§ **Activity**: Print the listing exactly as it stands, and skip any pictures in it.

§ **Supplied material**:

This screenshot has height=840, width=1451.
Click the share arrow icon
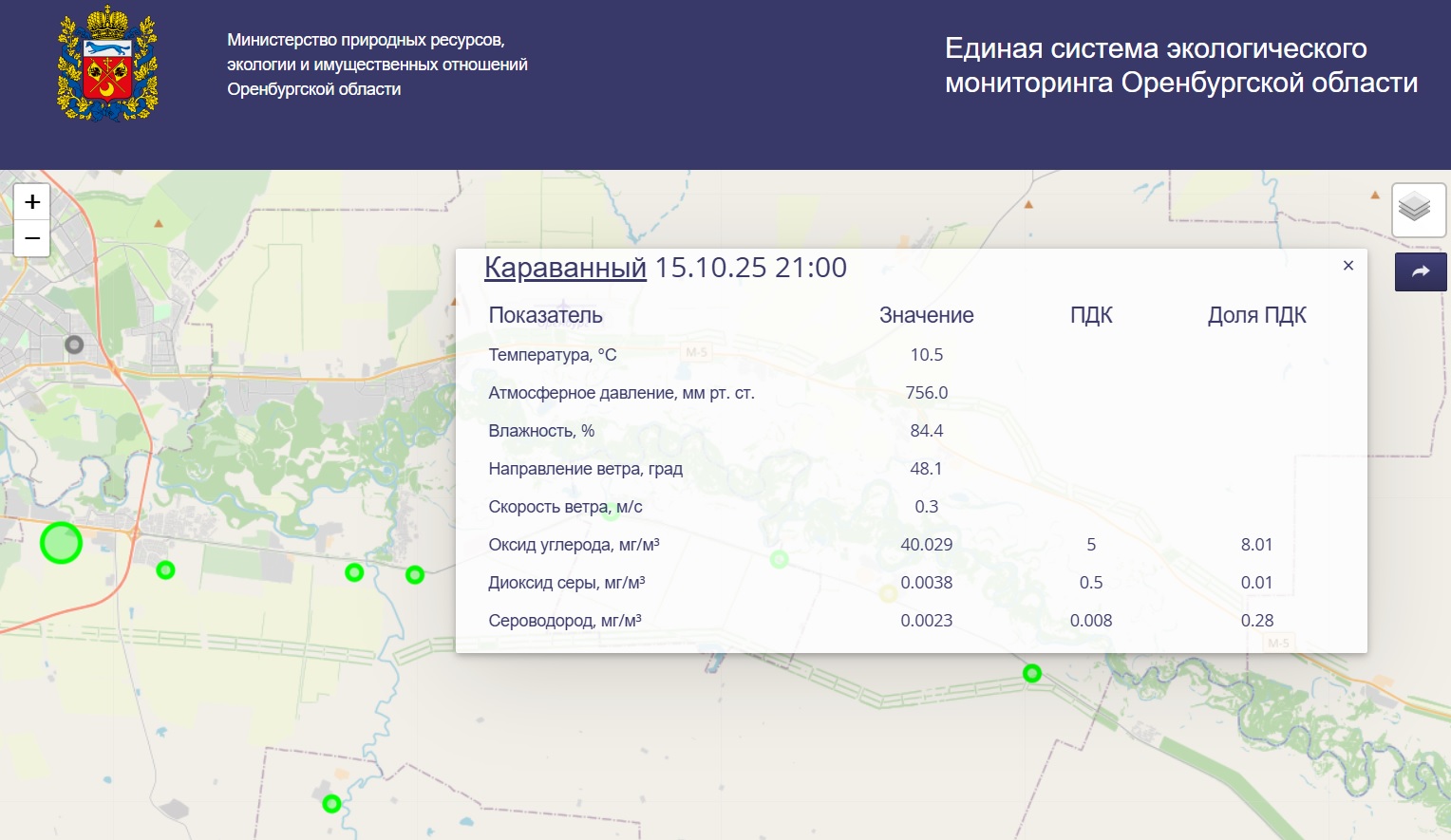pos(1420,271)
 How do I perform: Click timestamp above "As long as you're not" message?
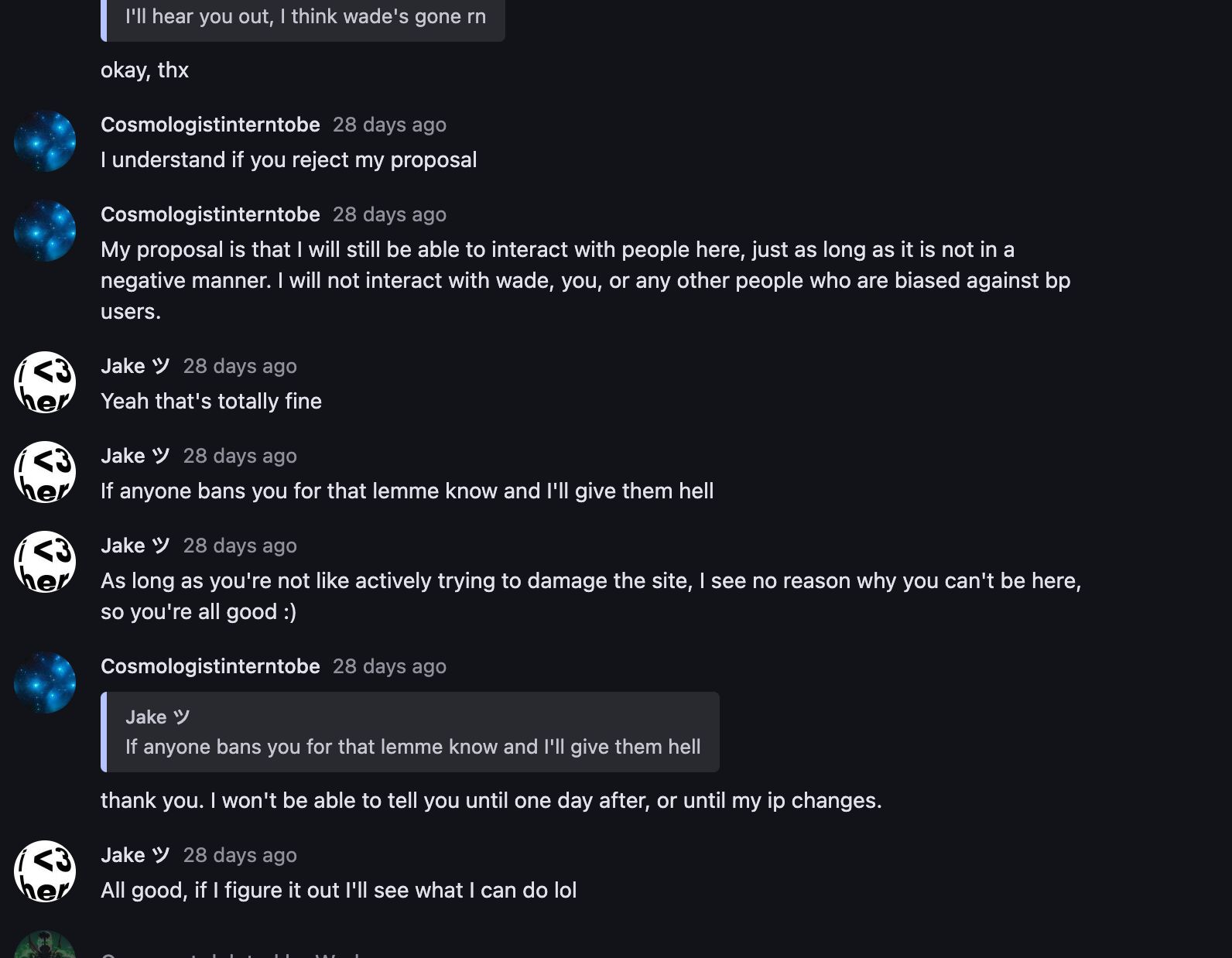point(240,546)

§ **Response to the task**:
This screenshot has height=840, width=1451.
Click the share arrow icon
pos(1420,271)
 How do I perform: Click timestamp above "As long as you're not" message?
point(240,546)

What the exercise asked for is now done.